A Baptist seminary was built on this location in 1836, but was later torn down and replaced by the present structure designed by J.C. Dumaresq, who was also the architect of the Provincial Legislature and many other prominent public buildings in the Maritime Provinces.
The carved front arch keystone proclaims the inauguration of construction in 1891, and after opening in 1893 this building was the Fredericton High School until 1925, possessing some of the finest brickwork in Fredericton.
The following history of FHS was written by Mary Hall, FHS Library Assistant.
In 1785, Colonel Thomas Carleton, the newly appointed governor, was so impressed with St. Anne’s Point that he made it his headquarters. One month later, he renamed the place Fredericton, and announced that it was to become the Capital of the Province. As he began to govern the Province as a military establishment, he had a new survey of the capital completed. Land was set aside for military purposes, a public common, a farmers market, the Church of England and a School. The new School would eventually become known as Fredericton High School.
Fredericton High School and the University of New Brunswick began in the same little wooden building located near the banks of the Saint John River. Known as the Provincial Academy of Arts and Sciences, it was entirely Anglican in its operation and entirely classical in its curriculum. Only a few male scholars were involved and girls were not admitted. UNB Saint John recently reported a Male/Female ratio of 50/50, so times certainly have changed!
Although they started out sharing the same little wooden building on the banks of the St. John River, Fredericton High School and The University of New Brunswick both needed room to expand. By 1829 the University was established on the hillside and the academy had moved to a new site on Brunswick Street. The new School was to become known as the Collegiate Grammar School. Two red-brick buildings are all that remain of Fredericton High School in the older part of the city: the old York Street School on the site of the old Baptist Seminary and the George Street School (now a middle school) on the site of the old Park Barracks.
On November 19, 1829, Regulations for the Collegiate Grammar School at Fredericton were approved by the Council of King’s College. The Regulations stated that every student was to appear for classes, “clean and properly clad”. “No injury by cutting, staining or otherwise is to be done to the tables, desks, forms, or any other part of the Building” and “there will be two Vacations in the year to commence the day after the semi-annual Examinations: the Summer vacation is to be four weeks in duration, and the Winter vacation to be a fortnight”. (A fortnight is two weeks or 14 days!) It certainly appears as though we have significantly increased our vacation time over the past 178 years at FHS.

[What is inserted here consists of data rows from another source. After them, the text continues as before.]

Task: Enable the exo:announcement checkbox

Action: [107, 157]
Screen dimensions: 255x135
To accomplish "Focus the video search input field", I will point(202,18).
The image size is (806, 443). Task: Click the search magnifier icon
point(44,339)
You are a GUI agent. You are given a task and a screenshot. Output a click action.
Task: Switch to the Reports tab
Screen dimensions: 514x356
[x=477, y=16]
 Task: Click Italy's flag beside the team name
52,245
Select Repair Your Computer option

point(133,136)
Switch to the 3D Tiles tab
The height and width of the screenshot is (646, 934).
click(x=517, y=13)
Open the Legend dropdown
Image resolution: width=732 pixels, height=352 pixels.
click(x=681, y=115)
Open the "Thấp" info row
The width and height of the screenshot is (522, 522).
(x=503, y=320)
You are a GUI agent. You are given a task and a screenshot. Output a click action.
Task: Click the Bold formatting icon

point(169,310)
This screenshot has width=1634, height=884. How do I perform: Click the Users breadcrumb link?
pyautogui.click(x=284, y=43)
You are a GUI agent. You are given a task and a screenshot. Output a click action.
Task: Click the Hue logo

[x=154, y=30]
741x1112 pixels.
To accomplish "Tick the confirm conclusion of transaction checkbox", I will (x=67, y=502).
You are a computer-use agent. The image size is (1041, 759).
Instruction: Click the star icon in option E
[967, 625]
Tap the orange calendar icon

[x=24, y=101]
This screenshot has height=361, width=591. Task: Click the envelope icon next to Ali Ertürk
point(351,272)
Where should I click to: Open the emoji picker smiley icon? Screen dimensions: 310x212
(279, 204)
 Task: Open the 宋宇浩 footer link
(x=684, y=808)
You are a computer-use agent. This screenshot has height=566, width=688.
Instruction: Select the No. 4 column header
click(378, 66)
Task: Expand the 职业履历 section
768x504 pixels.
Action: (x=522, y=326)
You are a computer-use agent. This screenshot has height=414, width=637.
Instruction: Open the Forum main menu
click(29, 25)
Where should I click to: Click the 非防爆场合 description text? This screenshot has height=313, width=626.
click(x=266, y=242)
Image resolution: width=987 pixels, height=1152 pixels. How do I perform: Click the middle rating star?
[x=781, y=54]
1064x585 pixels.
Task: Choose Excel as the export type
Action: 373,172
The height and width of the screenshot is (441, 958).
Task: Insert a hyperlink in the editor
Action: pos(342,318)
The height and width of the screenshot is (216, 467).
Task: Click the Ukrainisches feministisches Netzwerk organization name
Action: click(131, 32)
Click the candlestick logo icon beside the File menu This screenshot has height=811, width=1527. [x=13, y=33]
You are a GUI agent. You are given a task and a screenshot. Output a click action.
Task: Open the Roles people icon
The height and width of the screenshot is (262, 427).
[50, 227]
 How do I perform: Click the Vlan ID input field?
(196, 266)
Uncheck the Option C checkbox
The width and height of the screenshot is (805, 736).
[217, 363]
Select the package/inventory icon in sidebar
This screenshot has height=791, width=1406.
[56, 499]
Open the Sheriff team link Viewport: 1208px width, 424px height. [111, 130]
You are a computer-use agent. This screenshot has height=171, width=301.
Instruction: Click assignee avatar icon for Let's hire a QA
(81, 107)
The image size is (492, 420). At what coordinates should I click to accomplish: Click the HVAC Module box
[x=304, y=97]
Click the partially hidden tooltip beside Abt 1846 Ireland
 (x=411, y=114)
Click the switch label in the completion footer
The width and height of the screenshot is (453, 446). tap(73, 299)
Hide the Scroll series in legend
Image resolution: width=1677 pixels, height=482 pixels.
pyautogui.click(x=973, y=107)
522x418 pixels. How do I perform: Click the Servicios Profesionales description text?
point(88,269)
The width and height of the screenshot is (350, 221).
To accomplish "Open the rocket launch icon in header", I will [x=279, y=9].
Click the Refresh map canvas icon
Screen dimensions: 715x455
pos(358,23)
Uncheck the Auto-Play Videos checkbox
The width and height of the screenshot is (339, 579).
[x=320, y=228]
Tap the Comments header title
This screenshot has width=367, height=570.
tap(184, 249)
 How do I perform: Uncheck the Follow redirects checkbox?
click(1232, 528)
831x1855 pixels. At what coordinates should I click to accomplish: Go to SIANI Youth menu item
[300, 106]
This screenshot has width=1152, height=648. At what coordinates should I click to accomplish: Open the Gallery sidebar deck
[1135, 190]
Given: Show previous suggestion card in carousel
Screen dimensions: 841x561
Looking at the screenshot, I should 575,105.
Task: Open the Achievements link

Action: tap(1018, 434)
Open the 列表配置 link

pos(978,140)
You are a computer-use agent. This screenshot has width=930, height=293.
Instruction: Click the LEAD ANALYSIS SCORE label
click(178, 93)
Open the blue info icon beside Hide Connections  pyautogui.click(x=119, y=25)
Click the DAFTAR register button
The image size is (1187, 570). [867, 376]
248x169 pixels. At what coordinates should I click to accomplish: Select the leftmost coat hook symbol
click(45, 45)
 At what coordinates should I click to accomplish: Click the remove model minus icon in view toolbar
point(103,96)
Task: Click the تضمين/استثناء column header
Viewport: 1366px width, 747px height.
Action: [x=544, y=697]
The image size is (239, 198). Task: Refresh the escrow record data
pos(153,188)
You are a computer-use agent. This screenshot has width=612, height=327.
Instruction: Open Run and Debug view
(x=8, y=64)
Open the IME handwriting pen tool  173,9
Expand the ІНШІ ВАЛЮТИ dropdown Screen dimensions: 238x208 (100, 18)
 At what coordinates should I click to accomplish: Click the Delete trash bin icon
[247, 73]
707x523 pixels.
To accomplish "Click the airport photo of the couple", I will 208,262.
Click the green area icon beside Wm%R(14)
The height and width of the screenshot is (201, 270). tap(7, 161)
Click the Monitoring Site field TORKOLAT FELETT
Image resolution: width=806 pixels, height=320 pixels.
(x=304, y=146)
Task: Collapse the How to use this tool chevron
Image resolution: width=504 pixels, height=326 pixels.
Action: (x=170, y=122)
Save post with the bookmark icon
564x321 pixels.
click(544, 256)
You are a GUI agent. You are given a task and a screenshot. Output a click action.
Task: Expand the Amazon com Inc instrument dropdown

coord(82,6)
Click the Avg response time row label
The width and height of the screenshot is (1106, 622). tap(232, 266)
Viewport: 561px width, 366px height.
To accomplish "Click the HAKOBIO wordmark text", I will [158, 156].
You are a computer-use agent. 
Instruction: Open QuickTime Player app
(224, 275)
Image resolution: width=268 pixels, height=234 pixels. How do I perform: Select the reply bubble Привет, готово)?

In 1829, the School was divided into two departments; for it was then that the Collegiate Grammar School became independent; and two departments, English and Grammar, were set up. In the Grammar School, the thirty boys were taught by the “Westminster” system, which would have prepared them for life as proper gentlemen as well as an advanced education. The forty boys in the English department were taught under the “Madras” system which included reading, ciphering and religious rehearsals. Girls did not attend the School until 1880.
As FHS entered into its last five years at the York Street School (1920-1925), there would be challenging times ahead. For the first time in his career, Principal Foster was confronted with grooming and truancy situations. The senior girls wore tissue-paper ribbons in their hair because of the high cost of silk and the senior boys played “hooky” to attend the afternoon harness races.
In 1924, Fredericton High School moved into a new building on the corner of Regent and George Streets, which is now the George Street Middle School. The new school opened for classes in 1925 with an enrollment of 425 students. In 1931 an annex of five classrooms and a garage was added to the building to accommodate the increasing number of students. After World War II, Fredericton High School continued to expand, continuing to offer academic, commercial and vocational courses. The graduation class of 1952 was the first class to graduate with a twelve year program.
In September of 1972 more than 2500 students were attending Fredericton High School in various locations. The new and present day FHS building officially opened on Saturday, April 28th, 1973. Prior to April, 1973, the Students were scattered, with the Grade 10 Students in the Old Normal School building on Queen Street and the Business Education Department in the Old York Street School. The opening of the present day Fredericton High School was a huge event, and included such people as the Architect William J. Lake, Engineers, General Contractors, District and Administrative Staff, Teachers and Students.
The building now contains condos and is known as York House.